Wissenschaft
15.05.2012

Gentherapie ermöglicht älteren Mäusen längeres Leben

Heidelberg/Madrid (dpa) - Eine Gentherapie hat erwachsenen Mäusen zu einem längeren Leben verholfen. Die Behandlung verlangsamt das Altern und bessert die Gesundheit der Tiere, wie eine Studie am Spanish National Cancer Research Centre in Madrid ergab.

Die Forscher hatten mit Hilfe der Gentherapie das sogenannte Jungbrunnen-Enzym Telomerase in den Zellen der Mäuse entstehen lassen. Dieses bremst die Alterung der Erbgutträger (der Chromosomen).

Nach der Behandlung hätten die Tiere eine drastische Verbesserung der Gesundheit, Fitness und Langlebigkeit gezeigt, berichtete die europäische Wissenschaftsorganisation EMBO in Heidelberg, in deren Journal «Molecular Medicine» die Studie veröffentlicht wurde. So habe die Therapie im Alter von einem Jahr das Leben der Mäuse um insgesamt ein Viertel verlängert. Im Alter von zwei Jahren ließ sich die Lebensdauer auf diese Weise im Durchschnitt um 13 Prozent verlängern. Dabei sei das Krebsrisiko nicht erhöht worden - wie in einigen vorhergegangenen Versuchen mit jüngeren Tieren.

«Gentherapie wird normalerweise als Möglichkeit angesehen, Gene in Zellen zu bringen um genetische Defekte oder Krankheiten zu korrigieren», sagte Maria Blasco, eine der Hauptautoren der Studie.
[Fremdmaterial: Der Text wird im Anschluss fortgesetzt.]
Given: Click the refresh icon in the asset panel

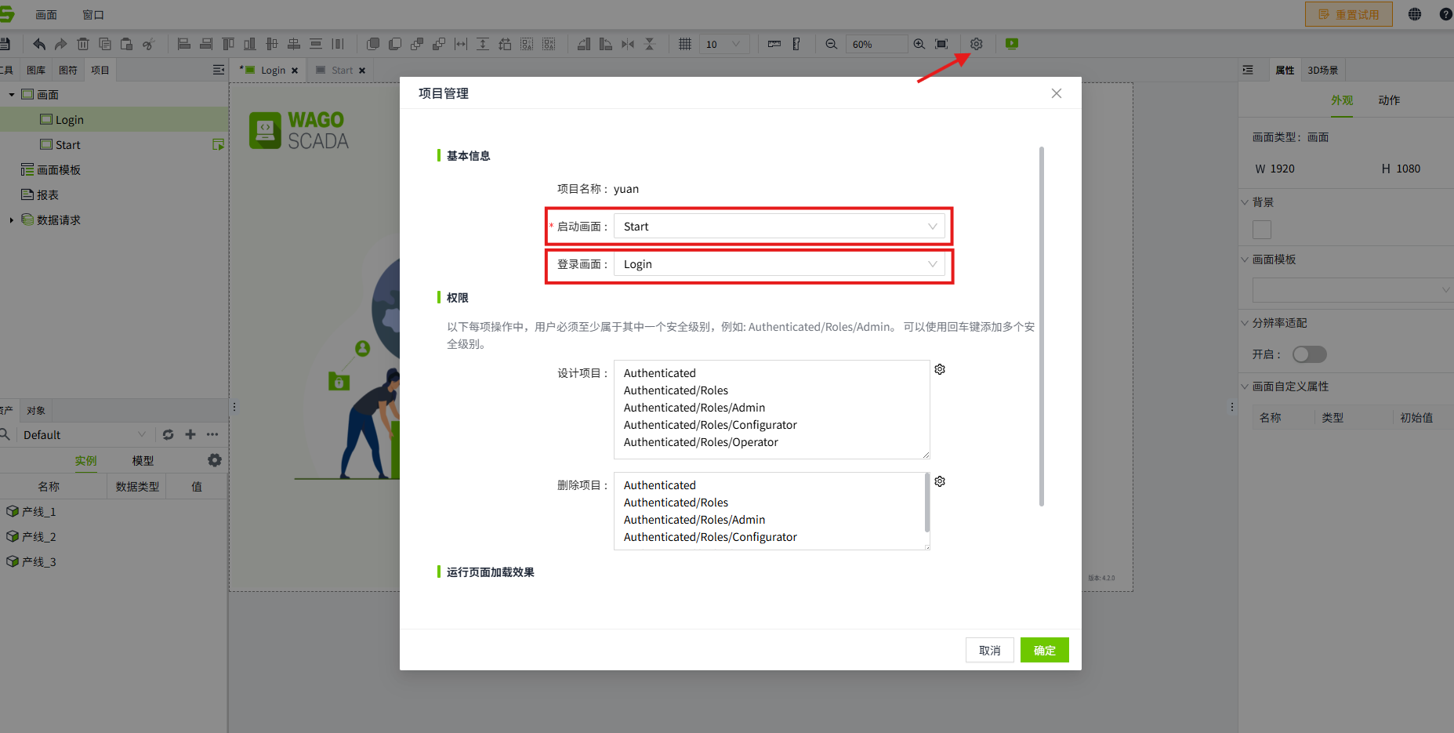Looking at the screenshot, I should pyautogui.click(x=168, y=434).
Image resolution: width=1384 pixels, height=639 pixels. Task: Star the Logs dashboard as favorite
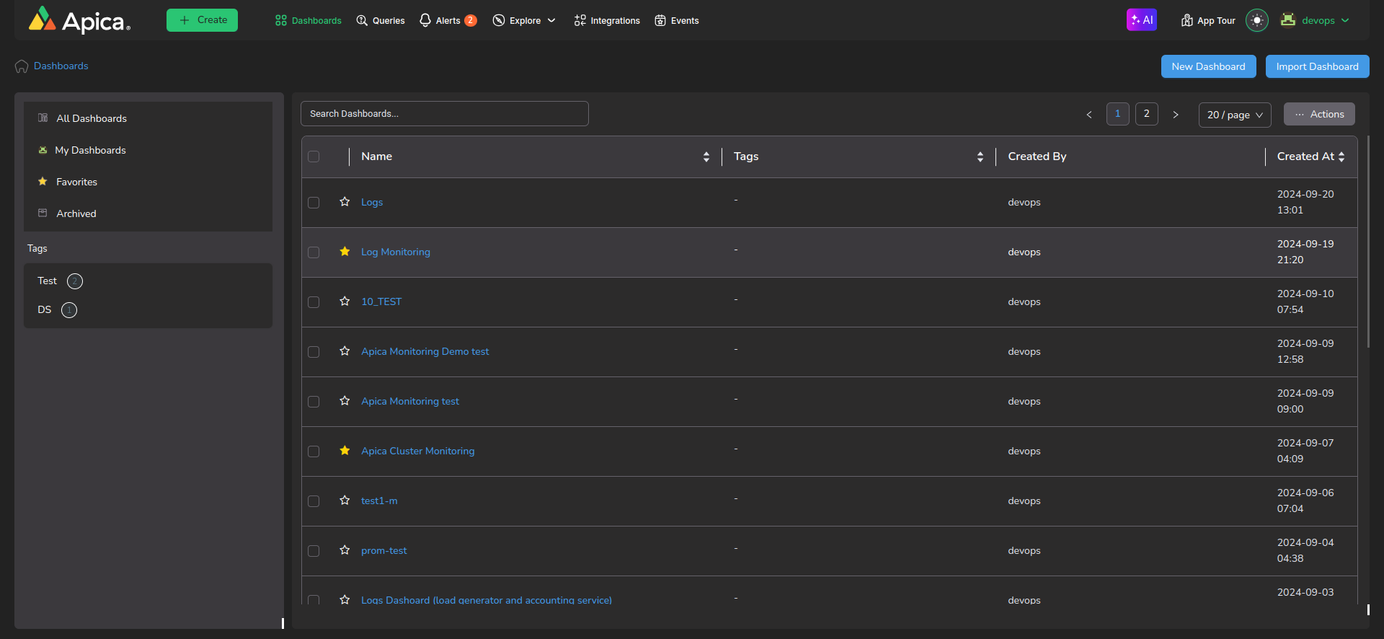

Allerdings könne man auch das Altern als eine Art fehlerhafte Genfunktion betrachten. «Dann ist die Gentherapie eine wirkungsvolle Strategie, um das Altern zu verlangsamen und die Lebensspanne zu erhöhen.»

Die Arbeit sei wichtig, um zu zeigen, dass diese Gentherapie recht sicher sei, kommentierte Utz Herbig von der New Jersey Medical School (NJMS) im selben Journal. Sie müsse nun aber an anderen Säugetieren erprobt werden, die wesentlich länger leben als Mäuse. Die Versuchsmäuse von Basco erreichen ohne Therapie ein Alter von rund drei Jahren.

Das Enzym Telomerase verlängert die Telomere, die die Erbgutstränge in der Zelle abschließen. Mit jeder Zellteilung werden diese Enden ein Stück kürzer, so dass sie im Laufe des Lebens schrumpfen. Bei Neugeborenen haben sie wieder die volle Länge. Ein Team um Blasco hatte bereits eine junge Supermaus geschaffen, die länger lebt, und 2008 im Fachjournal «Cell» darüber berichtet. Die Molekularbiologin erhielt für Arbeiten zur Telomerase ebenfalls 2008 den renommierten Körber-Preis für die Europäische Wissenschaft.